On May 25, 2016, the European Union (“EU”) Council and Parliament politically agreed on the provisions that will go into the final version of the long-awaited EU medical device and in vitro diagnostic (“IVD”) regulations. The agreement seeks to fill the regulatory gaps uncovered as technology evolved faster than the current regulatory regime, which had not been updated since 2007.

The regulations will strengthen the rules for placing medical devices on the market, as well as tighten market surveillance and vigilance. The regulations seem to take the step of establishing requirements for high-risk device expert reviews, and the regulations set forth specific duties for all economic operators, including manufacturers and distributors.

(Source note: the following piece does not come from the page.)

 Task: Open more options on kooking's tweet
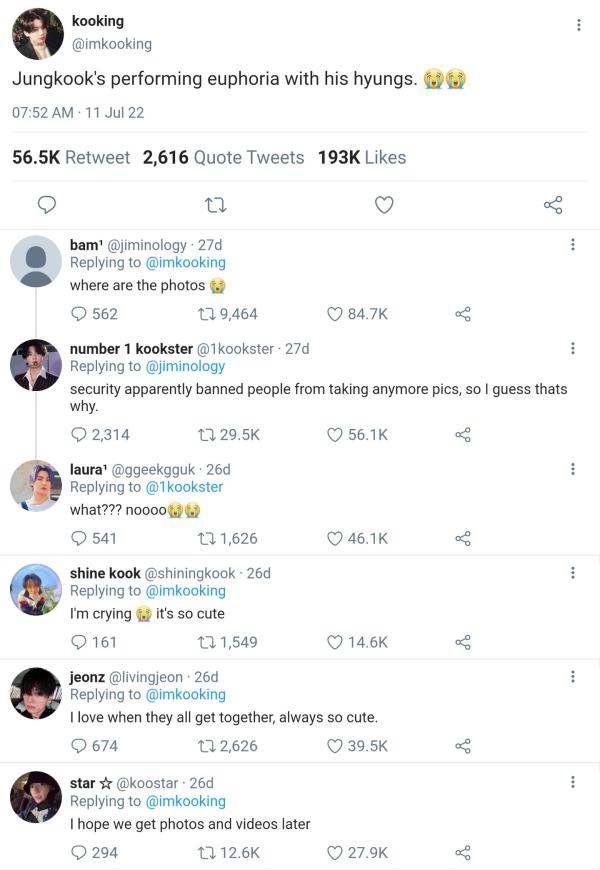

Following the regulations’ entry into force, or official publication, the medical device regulations will have a three-year grace period (five years for IVDs) before they are fully applicable and enforced. There will be interim enforcement periods for some requirements. Medical device and IVD manufacturers should carefully read the final regulations when they are published to adequately build a plan to comply with the new regulations.

The EU Council’s Permanent Representative Committee will be invited to endorse the agreement mid-June 2016, after which the EU Parliament’s Committee on Environment, Public Health, and Food Safety (“ENVI”) will also be invited to endorse the agreement. After the texts are fully revised and in their final form, the texts will be formally adopted by the EU Council and Parliament.